### [Action item]
Reproduce each record verbatim, images excluded.

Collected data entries
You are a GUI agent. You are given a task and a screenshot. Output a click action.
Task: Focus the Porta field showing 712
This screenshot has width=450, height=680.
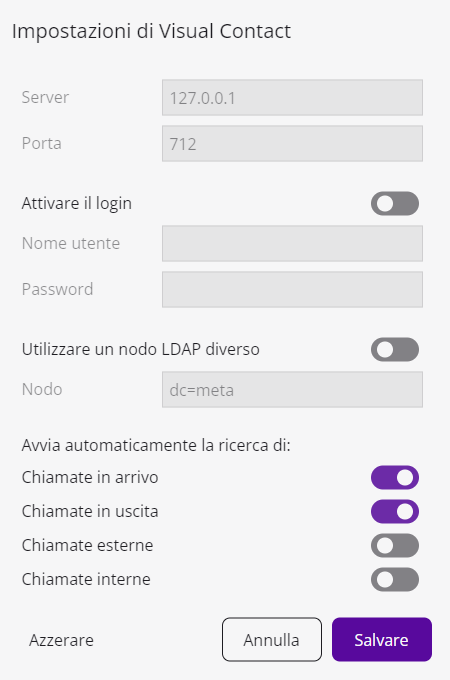coord(292,144)
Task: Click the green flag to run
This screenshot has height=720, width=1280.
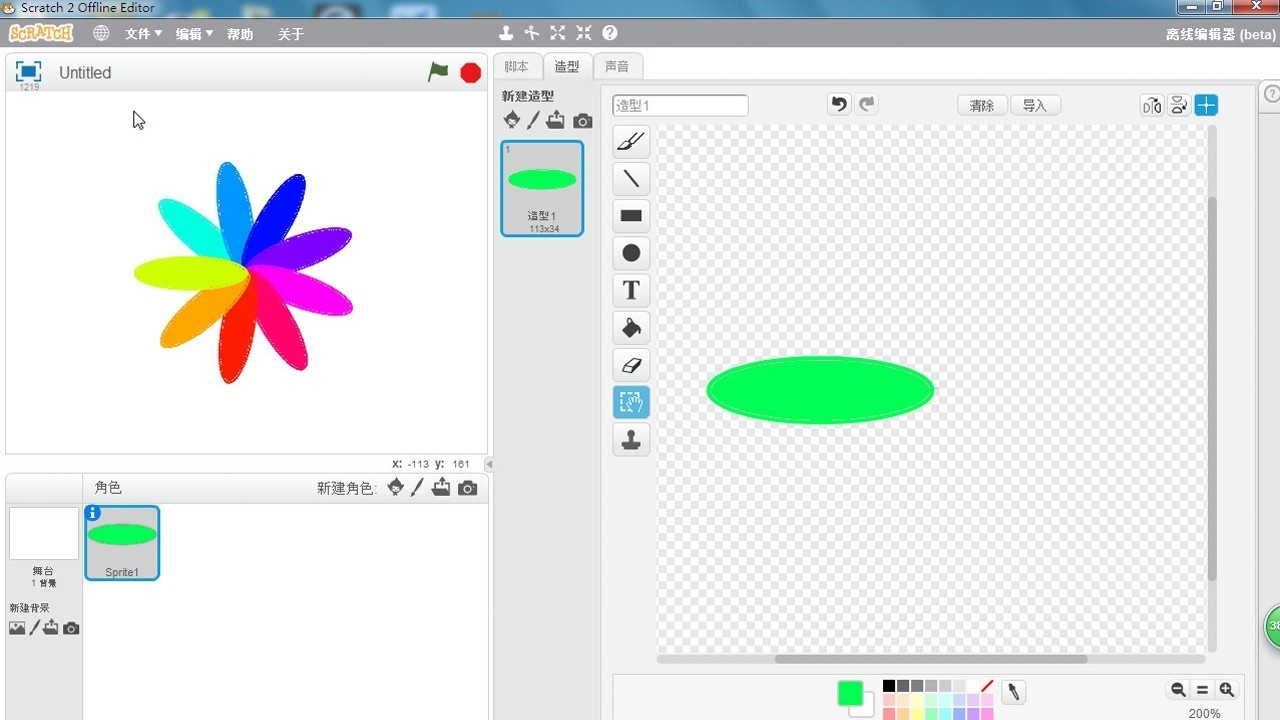Action: tap(438, 72)
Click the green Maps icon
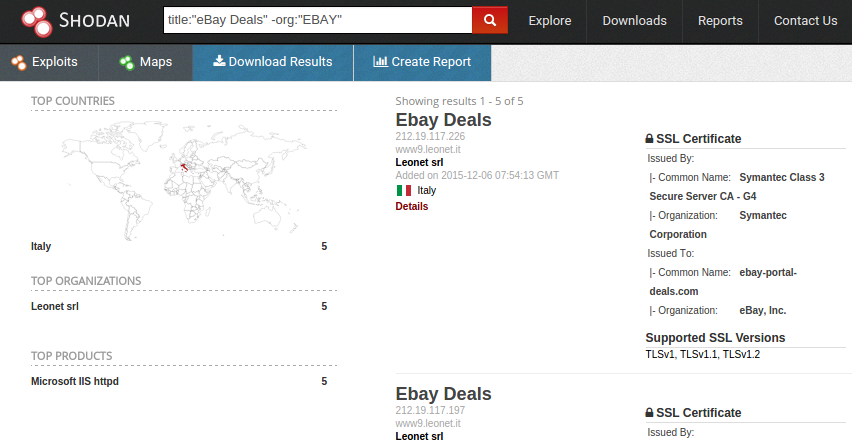Viewport: 852px width, 443px height. (x=127, y=63)
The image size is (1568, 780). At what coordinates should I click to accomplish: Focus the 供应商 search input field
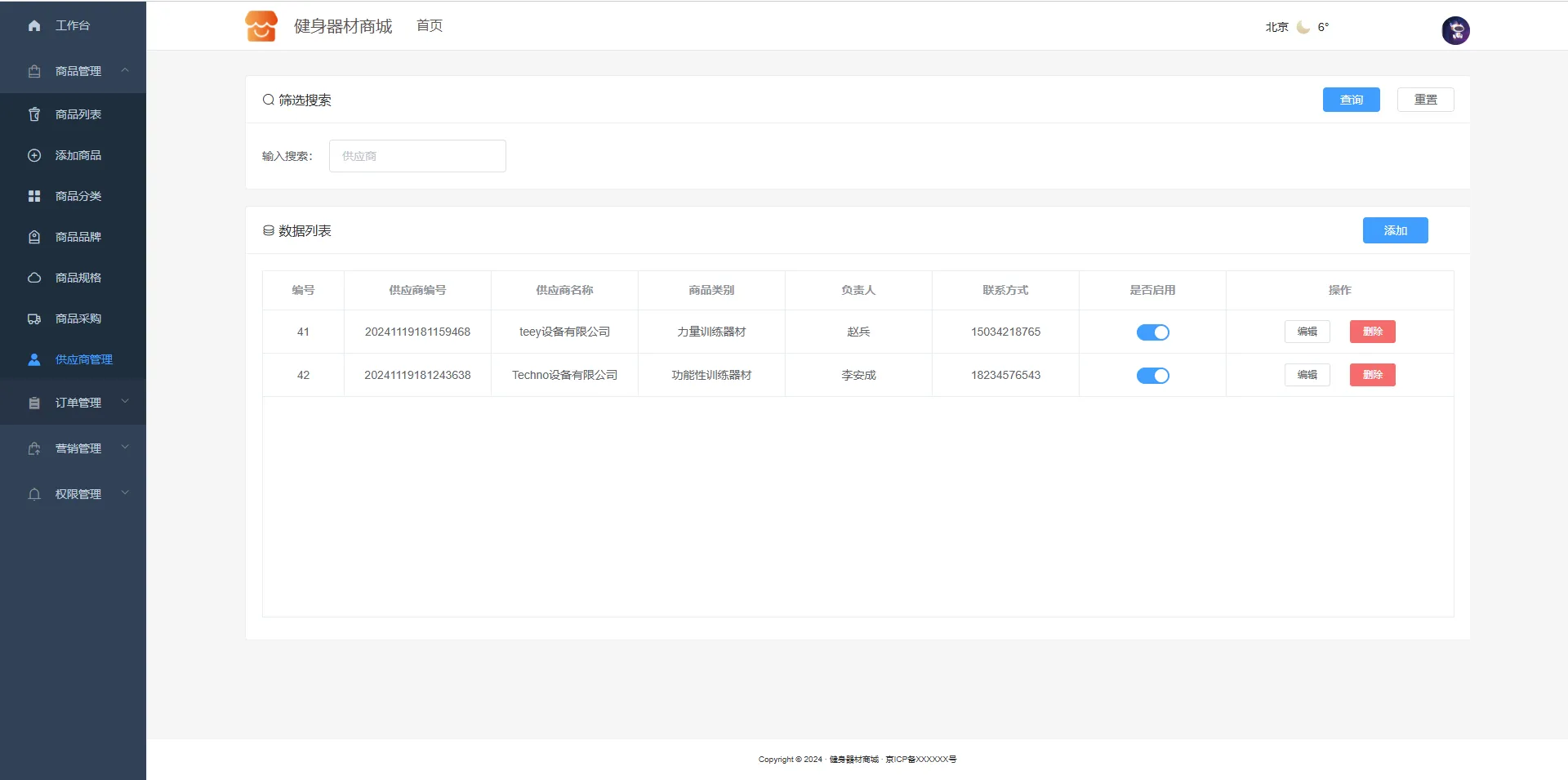[417, 156]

### [Response to the task]
You are a GUI agent. You are given a task and a screenshot. Output a click action.
Task: Focus the Porta field showing 712
This screenshot has width=450, height=680.
coord(292,144)
Task: Click the green flag to run
This screenshot has height=720, width=1280.
Action: tap(438, 72)
Click the green Maps icon
Viewport: 852px width, 443px height. (x=127, y=63)
The image size is (1568, 780). At what coordinates should I click to accomplish: Focus the 供应商 search input field
[417, 156]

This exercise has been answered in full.